CONCLUSION GENERALE
Au cours de ce travail de recherche
intitulé « Du pouvoir exorbitant de l'Etat face à
l'exécution forcée des jugements», nous avons
étudié d'une part les pouvoirs exorbitants de l'Administration et
d'autre part les moyens des administrés pour contraindre
l'Administration à s'exécuter en vue d'encourager les
justiciables à utiliser ces moyens.
L'effectivité des droits fondamentaux passe par
l'effectivité des décisions de justice censurant la
méconnaissance de ces droits. Or il existe des obstacles politiques et
juridiques à l'effectivité de la justice en matière de
droits et libertés. Les insuffisances des moyens de droit visant
à assurer que les personnes publiques respectent l'autorité
juridictionnelle ne sont pas les moindres de ces obstacles.

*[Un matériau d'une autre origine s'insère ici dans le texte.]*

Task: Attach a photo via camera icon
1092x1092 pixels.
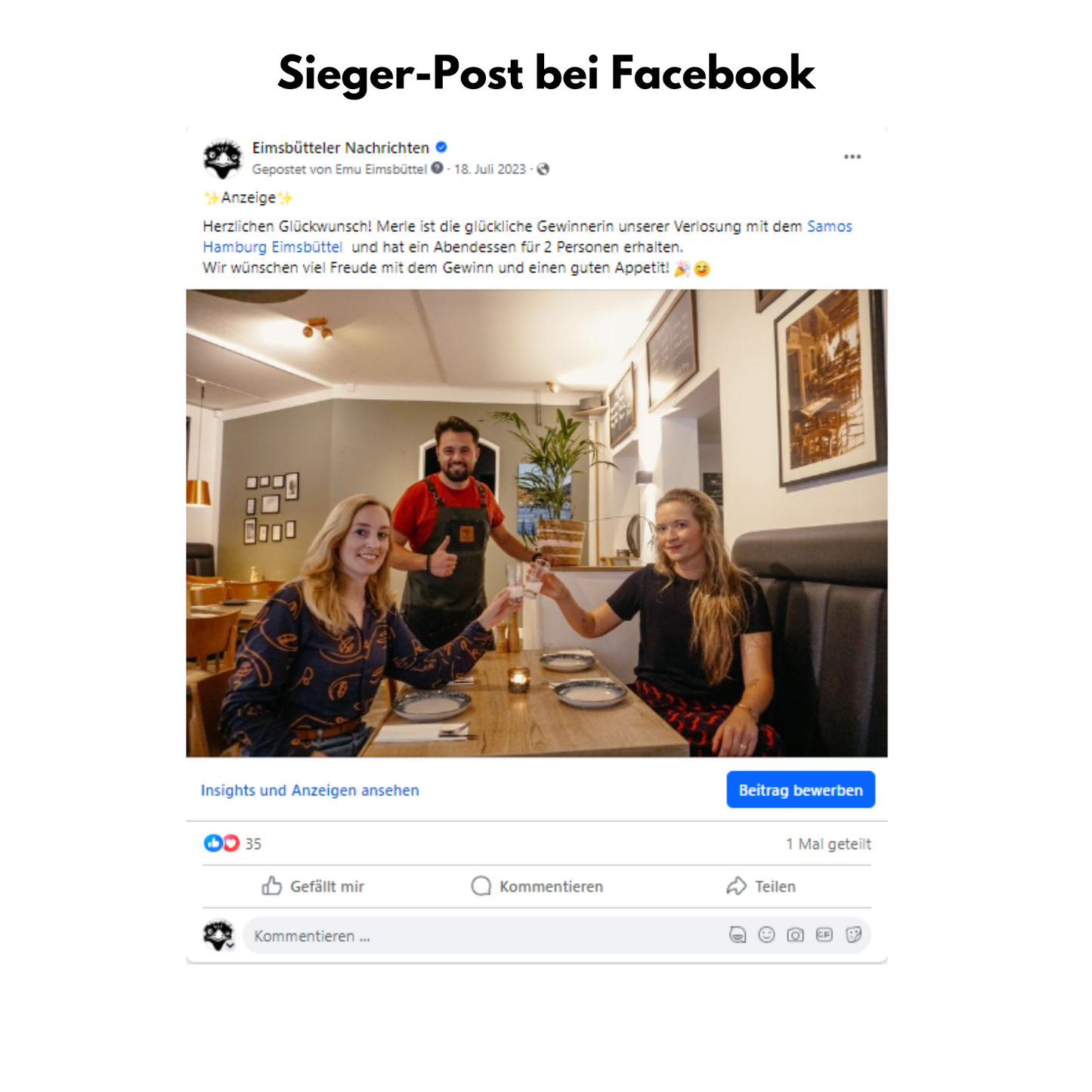Action: pos(795,936)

En effet, la contrainte sur l'Etat et l'Administration fait
presque partout l'objet de réserves, de réticences, et dans
certains cas, elle est frappée d'une prohibition pure et simple.
Pourtant, l'inertie, voire même la mauvaise volonté des
autorités, à l'égard de jugements leur étant
défavorables constitue un phénomène qui n'épargne
aucun pays. Ce serait occulter les dysfonctions réelles résultant
des prérogatives souvent anachroniques de la puissance publique et qui
apparaissent singulièrement menaçantes pour la démocratie
lorsque les droits et libertés du citoyen sont en cause.
Ainsi, comme nous avons pu le montrer, l'Administration a
d'abord un droit de commandement avec le pouvoir réglementaire. Elle a
le droit de réquisitionner, d'exproprier, de prendre des
décisions sans l'accord des administrés. Alors qu'en droit civil,
l'obligation ne peut naître que par la loi ou par le consentement de
l'obligé. Par le privilège du préalable, l'Administration
peut modifier les situations juridiques par sa seule volonté, sans le
consentement des intéressés. En droit privé, le principe
est que « nul ne peut se faire justice à
lui-même ». En règle générale, nul, dans
les rapports entre particuliers, ne peut voir sa situation juridique
modifiée sans son consentement, par la seule volonté d'autrui.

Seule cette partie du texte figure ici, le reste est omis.